I appreciate that this is an appeal in which
neither the trial judge nor the Appellate Division of the Supreme Court of
Alberta was prepared to draw an inference of gross negligence, but no question
arises as to the veracity of the witnesses and this is accordingly a case which
is governed by the language used by Lord Halsbury in Montgomerie & Co.
Ltd. v. Wallace‑James, at
p. 75, which was affirmed by the Privy Council in Dominion Trust Co. v.
New York Life Insurance Co., at
p. 257. Lord Halsbury said, in part:
…where no question arises as to
truthfulness, and where the question is as to the proper inferences to be drawn
from truthful evidence, then the original tribunal is in no better position to
decide than the judges of an Appellate Court.
[Page 607]
In view of all the above, I would allow this
appeal and direct that the appellant should have his costs throughout. The
appeal being in forma pauperis the costs in this Court will be taxed in
accordance with the provisions of Rule 142 of the Rules of the Supreme Court.
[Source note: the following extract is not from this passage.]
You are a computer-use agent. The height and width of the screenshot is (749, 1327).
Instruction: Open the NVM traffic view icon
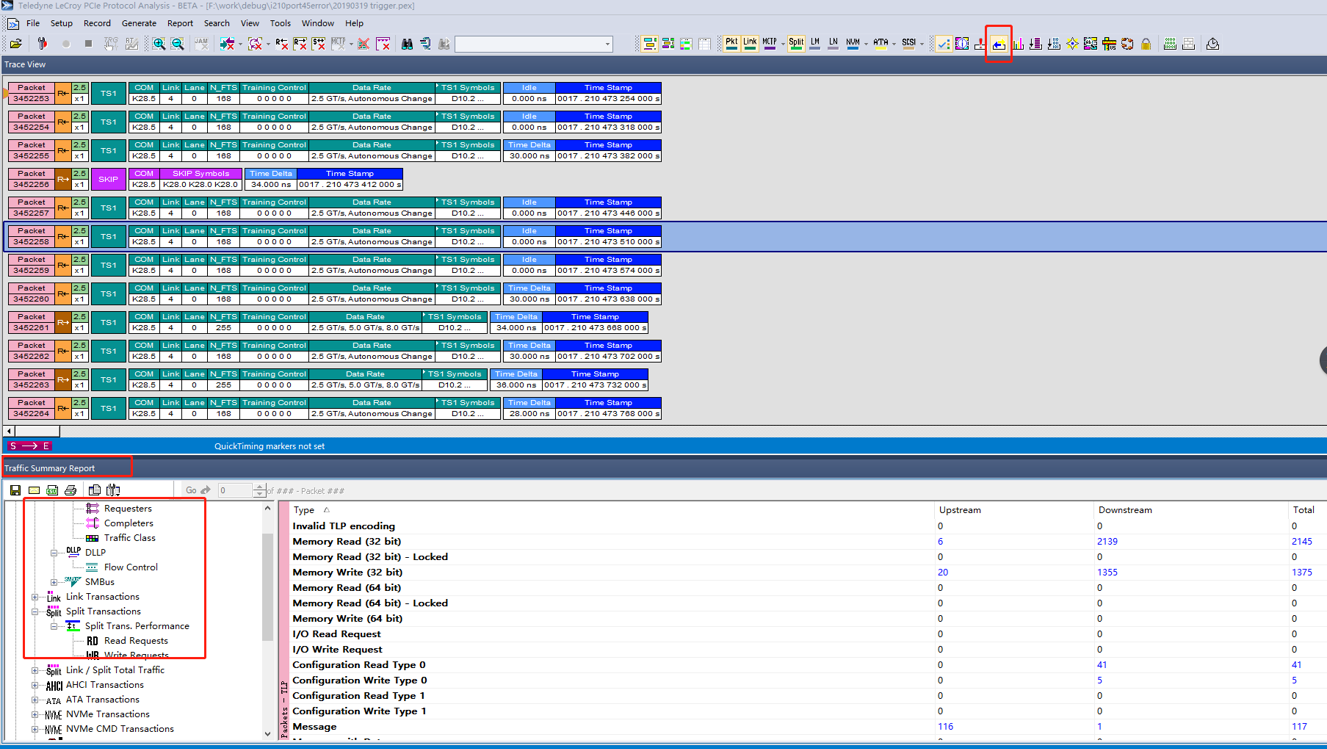tap(852, 44)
The appellant is accordingly entitled to his special damages and general
damages in the amount of $40,000 as assessed by the trial judge.
Appeal allowed with costs.
Solicitors for the plaintiff, appellant:
MacDonald, Moore, Atkinson, McMahon & Tingle, Calgary.
Solicitors for the defendants, respondents: Fenerty,
McGillivray, Robertson, Prowse, Brennan, Fraser, Bell & Code, Calgary.